Data for processing:
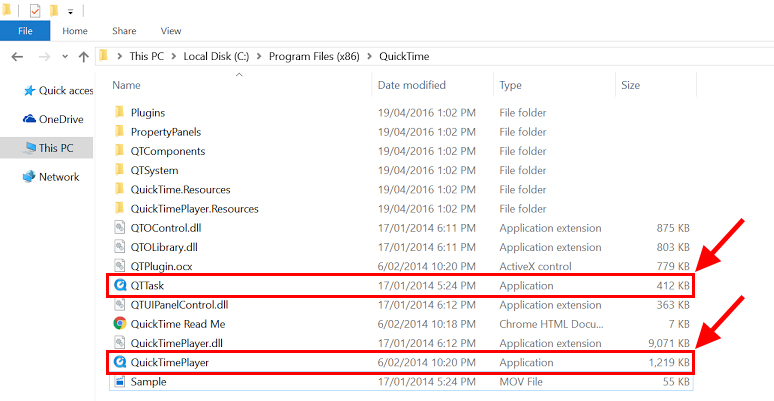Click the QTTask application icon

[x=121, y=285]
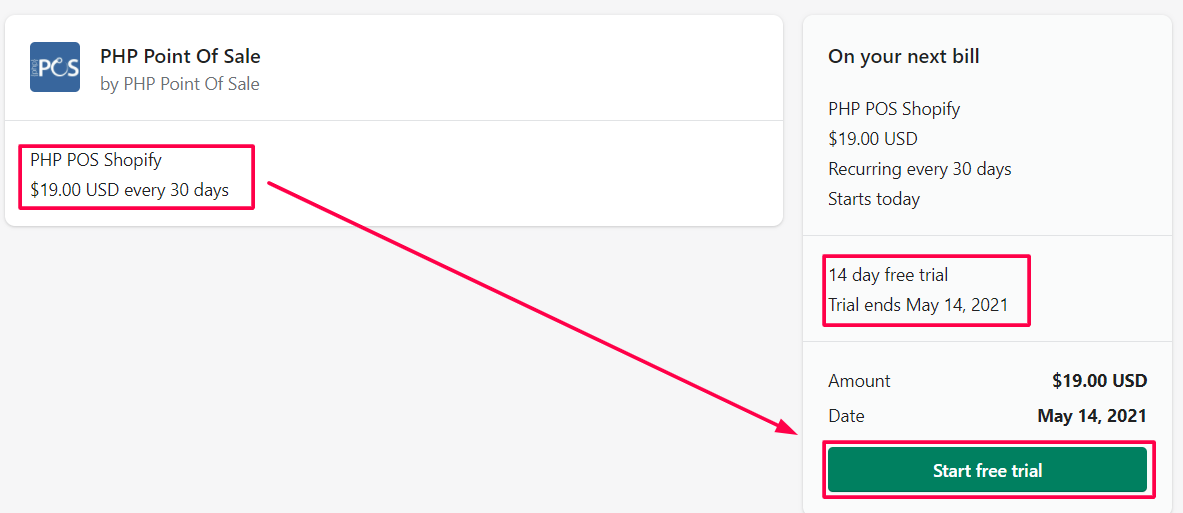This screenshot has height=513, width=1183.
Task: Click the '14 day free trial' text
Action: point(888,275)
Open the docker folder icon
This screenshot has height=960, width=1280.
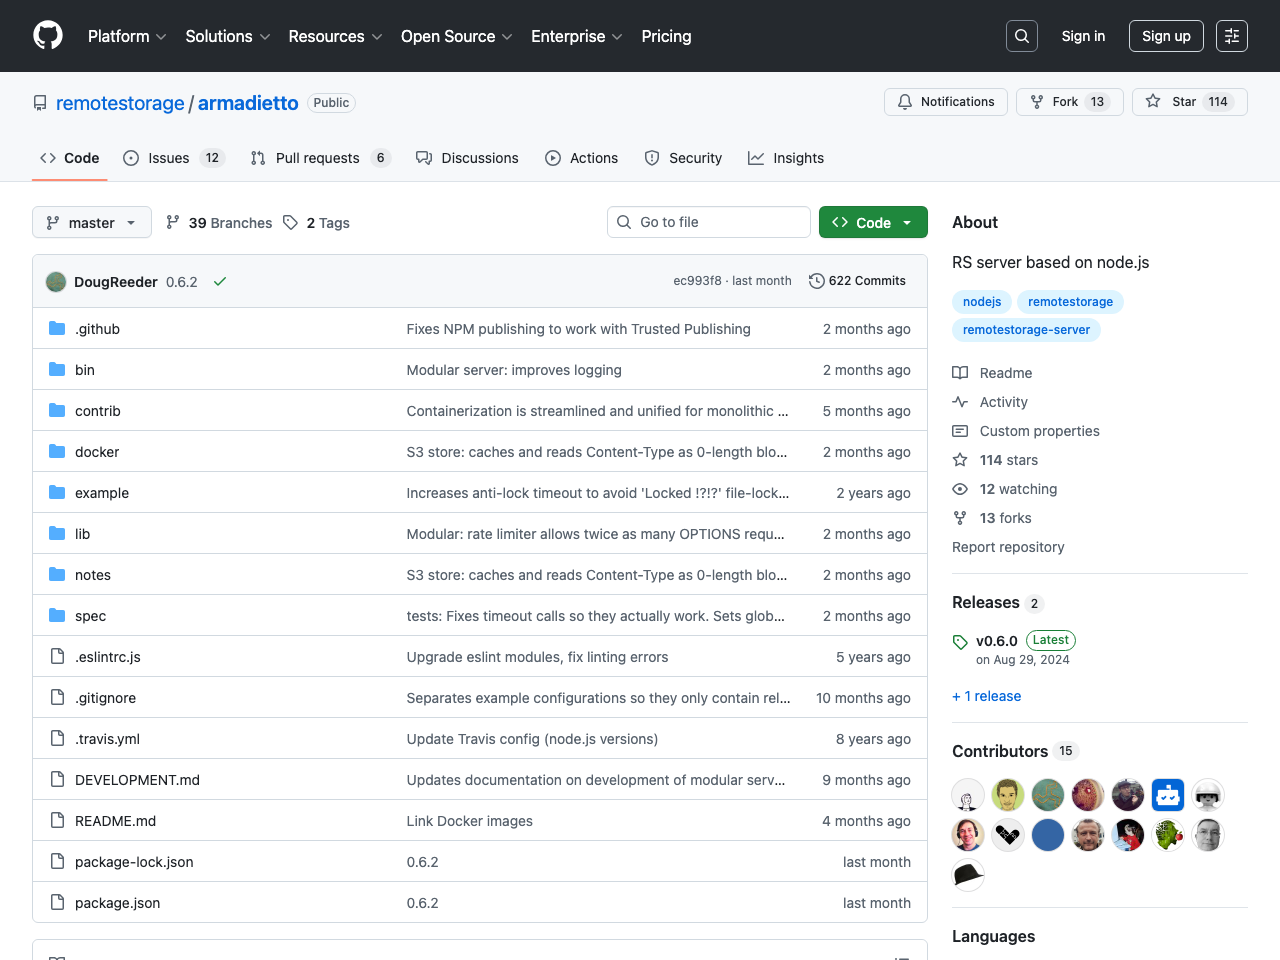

Exercise:
Rewrite all the rows above with every "folder" replaced by "directory" and nothing else changed, leaving out the pictures.

Task response:
Click the QTTask application icon

[x=121, y=285]
This screenshot has height=513, width=1183.
Task: Click the '14 day free trial' text
Action: point(888,275)
Open the docker directory icon
This screenshot has height=960, width=1280.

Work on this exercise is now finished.